--- Task statement ---
Given the entries below, copy each of them out exactly.

--- Material for this exercise ---
-------

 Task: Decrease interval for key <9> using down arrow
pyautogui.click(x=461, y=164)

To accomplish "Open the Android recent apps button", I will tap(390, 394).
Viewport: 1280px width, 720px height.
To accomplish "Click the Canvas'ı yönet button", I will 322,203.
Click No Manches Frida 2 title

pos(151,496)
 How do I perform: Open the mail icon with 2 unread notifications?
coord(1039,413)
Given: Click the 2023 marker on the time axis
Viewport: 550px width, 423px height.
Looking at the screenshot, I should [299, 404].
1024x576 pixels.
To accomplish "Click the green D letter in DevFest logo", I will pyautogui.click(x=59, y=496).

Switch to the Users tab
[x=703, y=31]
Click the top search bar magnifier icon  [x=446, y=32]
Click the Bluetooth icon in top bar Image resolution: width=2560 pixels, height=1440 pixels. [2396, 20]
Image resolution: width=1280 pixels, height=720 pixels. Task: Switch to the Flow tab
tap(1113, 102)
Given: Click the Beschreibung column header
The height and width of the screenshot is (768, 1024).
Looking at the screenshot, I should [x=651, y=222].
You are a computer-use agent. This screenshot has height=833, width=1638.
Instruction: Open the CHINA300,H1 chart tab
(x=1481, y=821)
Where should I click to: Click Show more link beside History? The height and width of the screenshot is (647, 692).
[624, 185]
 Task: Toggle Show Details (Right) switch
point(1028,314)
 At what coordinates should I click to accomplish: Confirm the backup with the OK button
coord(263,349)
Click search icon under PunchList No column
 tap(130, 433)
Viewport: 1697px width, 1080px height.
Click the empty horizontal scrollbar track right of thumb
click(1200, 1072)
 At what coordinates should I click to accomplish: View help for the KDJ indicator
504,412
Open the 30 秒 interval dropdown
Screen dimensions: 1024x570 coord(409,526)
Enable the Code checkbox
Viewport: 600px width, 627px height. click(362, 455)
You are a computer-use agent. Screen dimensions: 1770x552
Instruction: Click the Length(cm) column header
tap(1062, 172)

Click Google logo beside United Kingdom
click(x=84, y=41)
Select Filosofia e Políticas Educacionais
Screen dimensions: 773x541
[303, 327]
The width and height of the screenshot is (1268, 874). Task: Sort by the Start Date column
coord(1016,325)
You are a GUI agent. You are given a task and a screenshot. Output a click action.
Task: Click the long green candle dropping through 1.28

-------

--- The answer ---
 Task: Decrease interval for key <9> using down arrow
pyautogui.click(x=461, y=164)

To accomplish "Open the Android recent apps button", I will tap(390, 394).
Viewport: 1280px width, 720px height.
To accomplish "Click the Canvas'ı yönet button", I will 322,203.
Click No Manches Frida 2 title

pos(151,496)
 How do I perform: Open the mail icon with 2 unread notifications?
coord(1039,413)
Given: Click the 2023 marker on the time axis
Viewport: 550px width, 423px height.
Looking at the screenshot, I should [299, 404].
1024x576 pixels.
To accomplish "Click the green D letter in DevFest logo", I will pyautogui.click(x=59, y=496).

Switch to the Users tab
[x=703, y=31]
Click the top search bar magnifier icon  [x=446, y=32]
Click the Bluetooth icon in top bar Image resolution: width=2560 pixels, height=1440 pixels. [2396, 20]
Image resolution: width=1280 pixels, height=720 pixels. Task: Switch to the Flow tab
tap(1113, 102)
Given: Click the Beschreibung column header
The height and width of the screenshot is (768, 1024).
Looking at the screenshot, I should [x=651, y=222].
You are a computer-use agent. This screenshot has height=833, width=1638.
Instruction: Open the CHINA300,H1 chart tab
(x=1481, y=821)
Where should I click to: Click Show more link beside History? The height and width of the screenshot is (647, 692).
[624, 185]
 Task: Toggle Show Details (Right) switch
point(1028,314)
 At what coordinates should I click to accomplish: Confirm the backup with the OK button
coord(263,349)
Click search icon under PunchList No column
 tap(130, 433)
Viewport: 1697px width, 1080px height.
Click the empty horizontal scrollbar track right of thumb
click(1200, 1072)
 At what coordinates should I click to accomplish: View help for the KDJ indicator
504,412
Open the 30 秒 interval dropdown
Screen dimensions: 1024x570 coord(409,526)
Enable the Code checkbox
Viewport: 600px width, 627px height. click(362, 455)
You are a computer-use agent. Screen dimensions: 1770x552
Instruction: Click the Length(cm) column header
tap(1062, 172)

Click Google logo beside United Kingdom
click(x=84, y=41)
Select Filosofia e Políticas Educacionais
Screen dimensions: 773x541
[303, 327]
The width and height of the screenshot is (1268, 874). Task: Sort by the Start Date column
coord(1016,325)
You are a GUI agent. You are given a task and a screenshot. Output a click action.
Task: Click the long green candle dropping through 1.28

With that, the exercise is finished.